1.The originals of all documents examined in connection with this opinion are authentic. The signatures, initials and seals on the Documents are genuine and are those of a person or persons given power to execute the Documents under the Resolutions (as defined in Schedule 1). All documents purporting to be sealed have been so sealed. All copies are complete and conform to their originals. The Documents conform in every material respect to the latest drafts of the same produced to us and, where provided in successive drafts, have been marked up to indicate all changes to such Documents.

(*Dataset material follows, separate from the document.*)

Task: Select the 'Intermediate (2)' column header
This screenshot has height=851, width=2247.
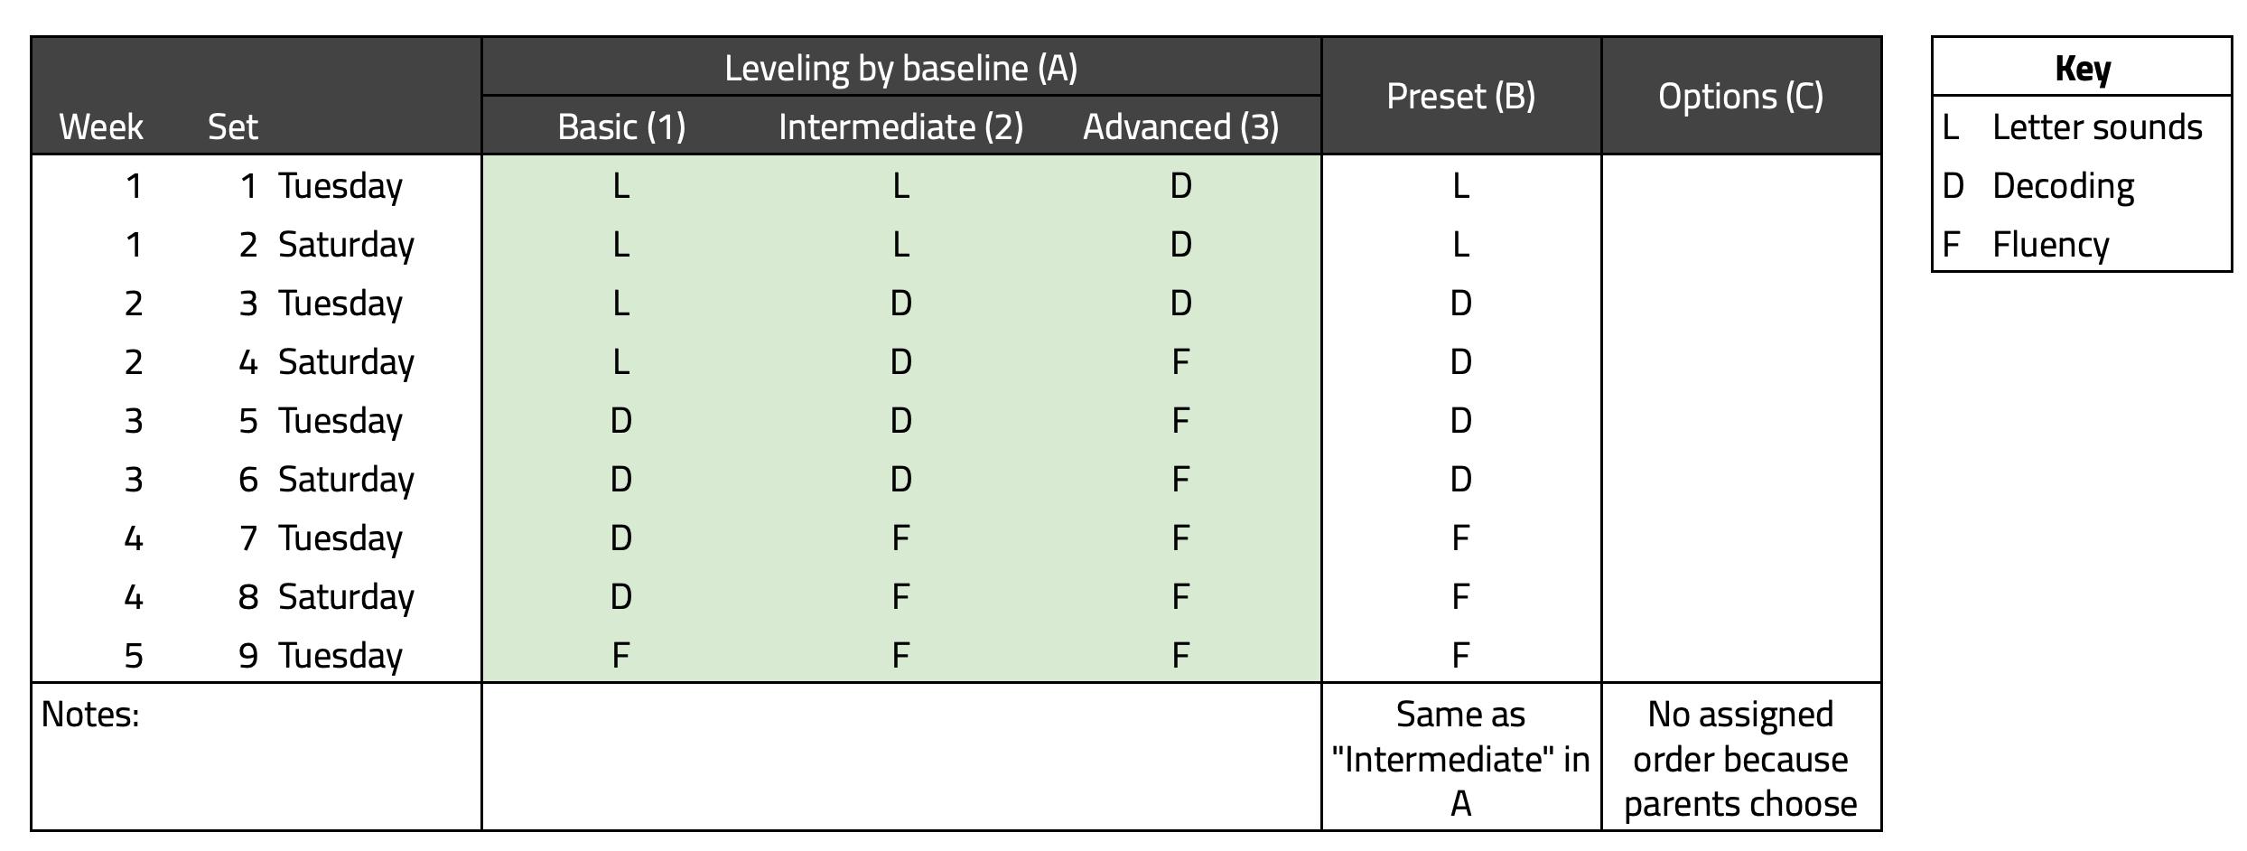Action: pos(901,126)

The Memorandum and Articles of Association will be the memorandum and articles of association of the Company in force on the date of the issuance of the Offered Shares.

 

2.We have relied upon the statements and representations of directors, officers and other representatives of the Company as to factual matters.

 

3.The Company will receive consideration in money or money’s worth for each Offered Share offered by the Company when issued at the agreed issue price as per the terms of the Registration Statement and the Prospectus, such price in any event not being less than the stated par or nominal value of each Offered Share.

 

4.There are no provisions of the laws of any jurisdiction outside the Cayman Islands which would be contravened by issuance and allotment of the Offered Shares and, insofar as any obligation expressed to be incurred under any of the Documents is to be performed in or is otherwise subject to the laws of any jurisdiction outside the Cayman Islands, its performance will not be illegal by virtue of the laws of that jurisdiction.

 

This opinion is limited to the matters referred to herein and shall not be construed as extending to any other matter or document not referred to herein. This opinion is given solely for your benefit and the benefit of your legal advisers acting in that capacity in relation to this transaction and may not be relied upon by any other person, other than persons entitled to rely upon it pursuant to the provisions of the Securities Act, without our prior written consent.

 

This opinion shall be construed in accordance with the laws of the Cayman Islands.

 

We hereby consent to the filing of this opinion as an exhibit to the Registration Statement. We also hereby consent to the reference to this firm in the Prospectus.

 

Yours faithfully

 

/s/ WALKERS

 

WALKERS

 

 

 

 

Schedule 1

 

LIST OF DOCUMENTS EXAMINED

 

1.The Certificate of Incorporation dated 9 March 2017 and the Amended and Restated Memorandum and Articles of Association, filed as Exhibit 3.1 to the Registration Statement, to be in effect upon the consummation of the sale of the Offered Shares (the "Memorandum and Articles of Association").

 

2.Copies of the executed written resolutions of the Directors of the Company approving the offering for sale of the Offered Shares (the "Resolutions") and the corporate records of the Company maintained at its registered office in the Cayman Islands.

 

3.Copies of the following documents (the "Documents"):

 

(a)the Registration Statement on Form S-4 (Registration No. 333- 217256) originally filed on April 11, 2017 by the Company with the SEC registering the Offered Shares under the Securities Act (as filed and amended, the "Registration Statement");

 

(b)the draft prospectus of the Company (the "Prospectus") to be filed by the Company with the United States Offered Shares Exchange Commission ("SEC") in respect of the initial public offering and sale by the Company of the Offered Shares; and

 

(c)such other documents as we have deemed necessary to render the opinions set forth herein.